Some limitations should be noted. In order to assess criterion validity when used by non-experts without prior training, Study 1 utilized films of re-enacted meetings that had been intentionally produced to represent optimal and sub-optimal team performance as has been used in the development of other tools [38]. However, as these were excerpts they were much shorter than a usual MDM: whole MDMs are likely to contain greater gradations with regards to performance. Study 1 participants were a convenience sample and only included one clinician; future research would benefit from testing with a wider variety of clinical and non-clinical staff, and across a range of MDM settings. The MDTs in Study 2 were also a small convenience sample and thereby caution must be exercised when generalizing beyond these teams, for instance perhaps MDTs that performed better were more likely to consent to being observed. However, the sample did include a range of tumour specialties from six NHS Trusts, and the overall number of cases discussed is comparable to those reported in the development of other observational tools [22, 23]. The MDMs we recorded were stated to be ‘typical’ of the weekly MDM by the team members, though it is recognized that in the busy environment of a case discussion meeting it may be difficult to assess all aspects of the discussion [22, 39]. However, MDT-MOT was designed for the routine assessment of usual busy cancer MDMs by local health services staff with minimum training, and it is reassuring that in this context we have been able to demonstrate criterion validity and good agreement between raters, although the reliability statistics present a weaker agreement and warrant further investigation.
Conclusions
If further validated, MDT-MOT may provide a useful mechanism for the routine assessment of MDM effectiveness. This could not only assist individual MDTs in recognizing where they perform well and those areas to prioritize for development and improvement, but also benefit the wider healthcare organization. Sharing best practice may help organizations to identify where they could support their MDTs further to promote the delivery of effective MDMs and patient care.
Funding
This work was supported in part by the National Cancer Action Team (NCAT). N.S. research was supported by the National Institute for Health Research (NIHR) Collaboration for Leadership in Applied Health Research and Care South London at King's College Hospital NHS Foundation Trust. N.S. is a member of King's Improvement Science, which is part of the NIHR CLAHRC South London and comprises a specialist team of improvement scientists and senior researchers based at King's College London.
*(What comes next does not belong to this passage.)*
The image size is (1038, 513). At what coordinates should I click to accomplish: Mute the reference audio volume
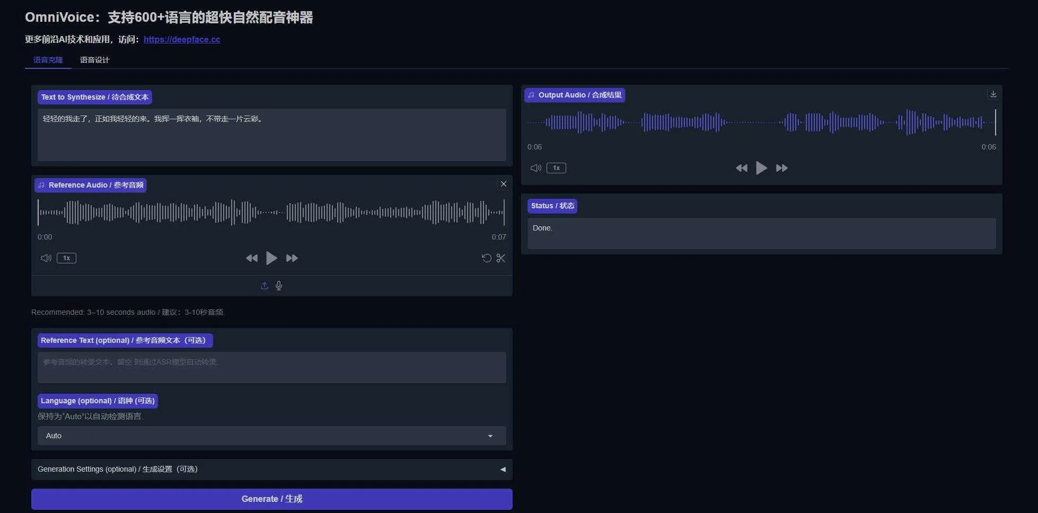(46, 258)
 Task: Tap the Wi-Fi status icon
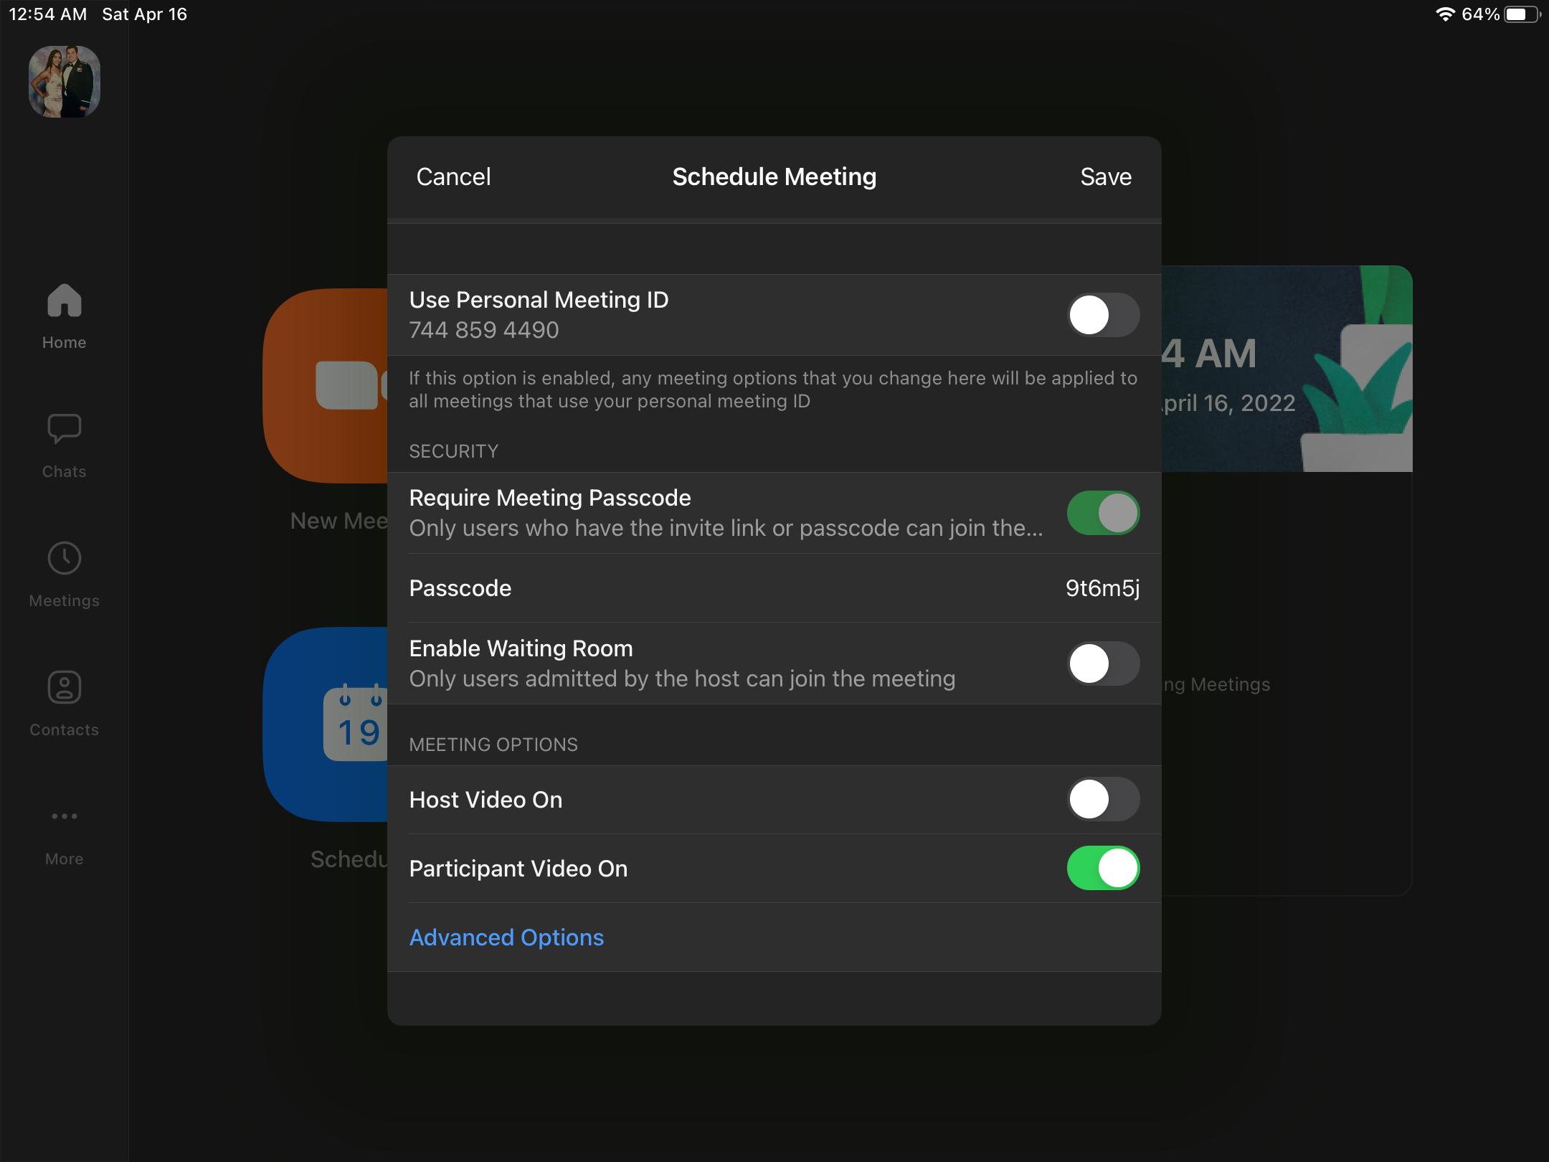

Its work is funded by King's Health Partners (Guy's and St Thomas’ NHS Foundation Trust, King's College Hospital NHS Foundation Trust, King's College London and South London and Maudsley NHS Foundation Trust), Guy's and St Thomas’ Charity, the Maudsley Charity and the Health Foundation. The views expressed are those of the authors and not necessarily those of the NHS, the NIHR or the Department of Health. J.S.A.G. has received funding from the NCAT for the development of a team training/feedback system for cancer MDTs through Green Cross Medical Ltd. N.S. has been a paid advisor to Green Cross Medical Ltd. C.T. and J.H. were funded for this work through a subcontract between King's College London and Green Cross Medical Ltd. N.S. is the Director of the London Safety and Training Solutions Ltd, which undertakes team, safety and human factors training and advisory work on a consultancy basis with hospitals internationally. R.J. reports no competing interests.
Acknowledgments
We would like to thank the MDT members and health service staff who participated, and the Trust personnel who facilitated their involvement; other affiliate members of Green Cross Medical Ltd who have supported this work; and the UK's National Cancer Action Team (NCAT) MDT Development steering group and sub-committee members for their input and comments. We would also like to thank Poonam Gohill for research assistance; and Lallita Carballo for her expert feedback during the development of the tool.